LONGVIEW, Tx. (KSLA) - CHRISTUS Good Shepherd Medical Center is just one of 50 health systems from around the world taking part in a “crucial” COVID-19 treatment trial.

The National Institutes of Health (NIH) is leading the clinical trial.

The mission of the trial is to test the “safety, tolerability, and efficacy of a combination treatment regimen for COVID-19,” according to a news release. “The regimen consists of the antiviral drug remdesivir, and a highly concentrated solution of antibodies that has been shown in laboratory studies to neutralize the virus that causes COVID-19.”

The antibody treatment used in this trial is anti-coronavirus hyperimmune intravenous immunoglobulin (hIVIG).

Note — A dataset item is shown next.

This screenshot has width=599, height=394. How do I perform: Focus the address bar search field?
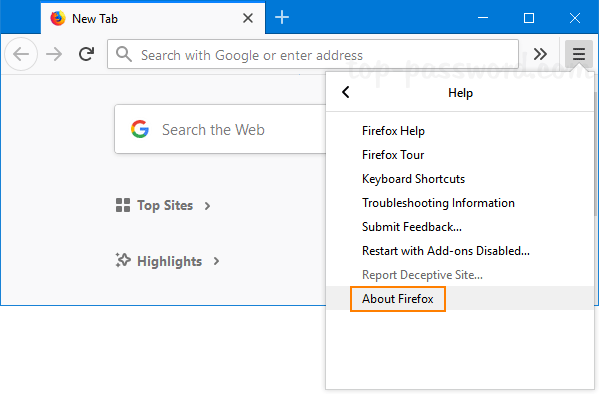[313, 54]
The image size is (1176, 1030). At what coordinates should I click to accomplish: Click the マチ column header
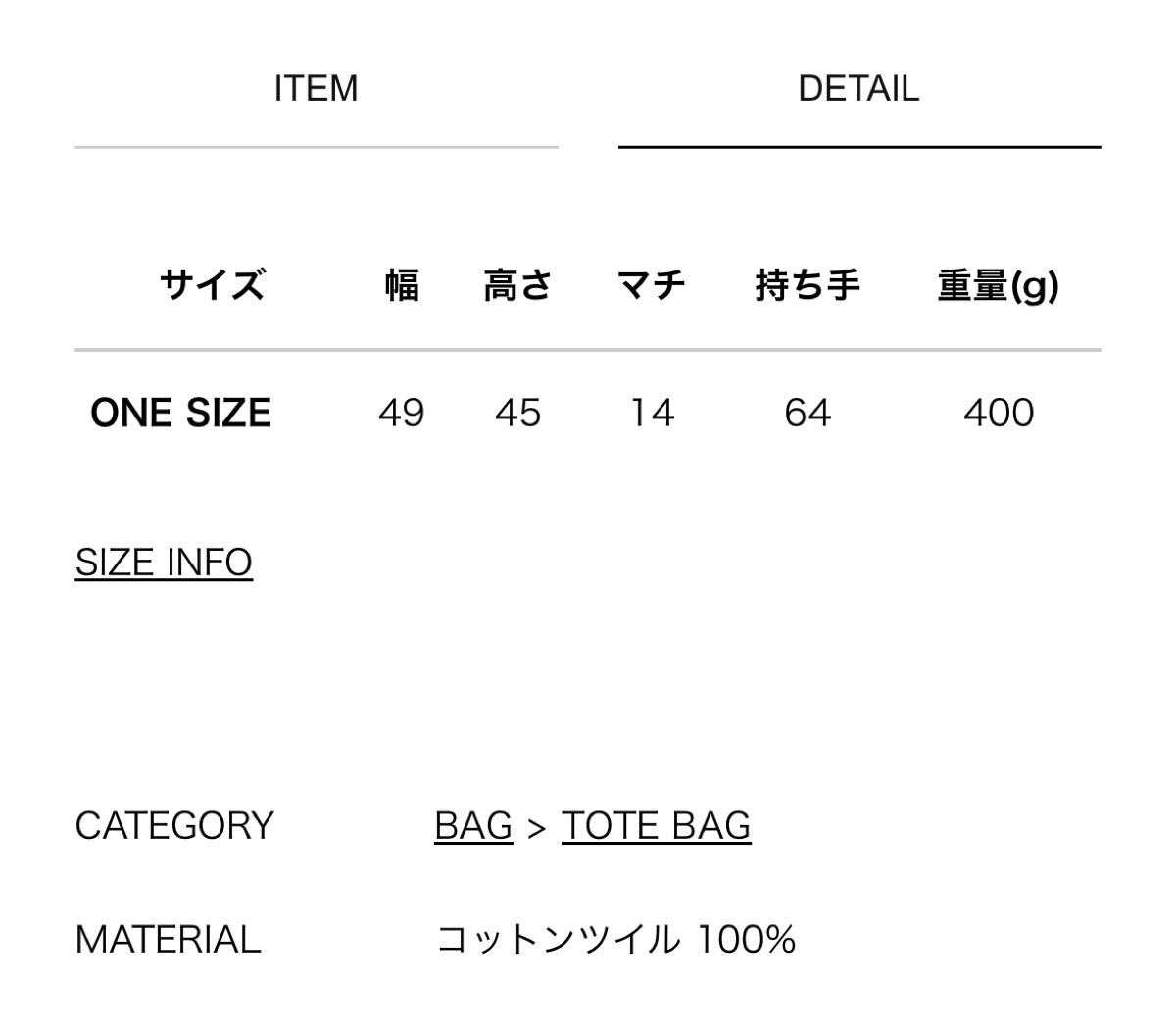pyautogui.click(x=651, y=285)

“These antibodies are highly purified and concentrated, containing several times more neutralizing antibodies” than what’s is typically found in the plasma of a recovered COVID-19 patient.

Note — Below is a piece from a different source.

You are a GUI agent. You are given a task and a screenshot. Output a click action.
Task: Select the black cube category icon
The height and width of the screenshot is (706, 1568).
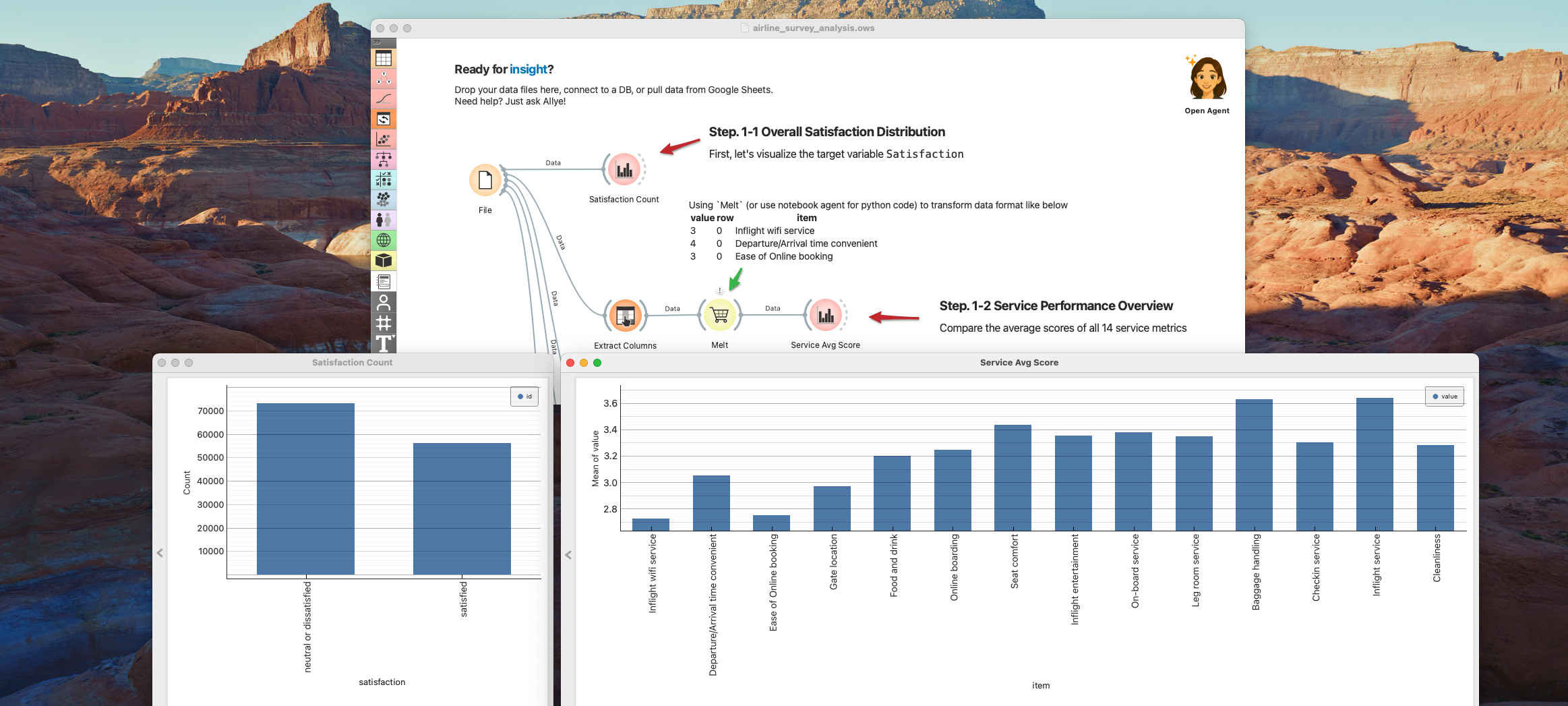384,260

“Should the results come out positive, and the initial data suggests so, the FDA may approve, at least on an EUA basis (emergency use authorization), and bring additional treatment options for doctors to treat their patients who are struggling to fight and combat COVID-19,” said Pukar Ratti, CHRISTUS system director for research and academics. “We are giving bodies who are fighting COVID-19 an artificial way of having these antibodies in them, so they can fight off this disease.”

According to the NIH, this trial consists of 500 hospitalized adults who’ve had COVID-19 symptoms for 12 days or less and “do not have life-threatening organ dysfunction or organ failure. Study participants are being randomly assigned to receive either back-to-back infusions of either investigational hIVIG and remdesivir, or a placebo and remdesivir. Neither the trial participant nor study team will know who is receiving which treatment regiment until the end of the trial.”

“We are hoping by June 30 of this year all 500 patients will be enrolled and we will have collected that data,” said Ratti. “Those results would then be published and presented back to the FDA for timely approval.”

“We are very proud that CHRISTUS Good Shepherd is taking a leading role in what is truly an international effort to fight the COVID-19 pandemic,” said Todd Hancock, chief executive officer of CHRISTUS Good Shepherd Health System.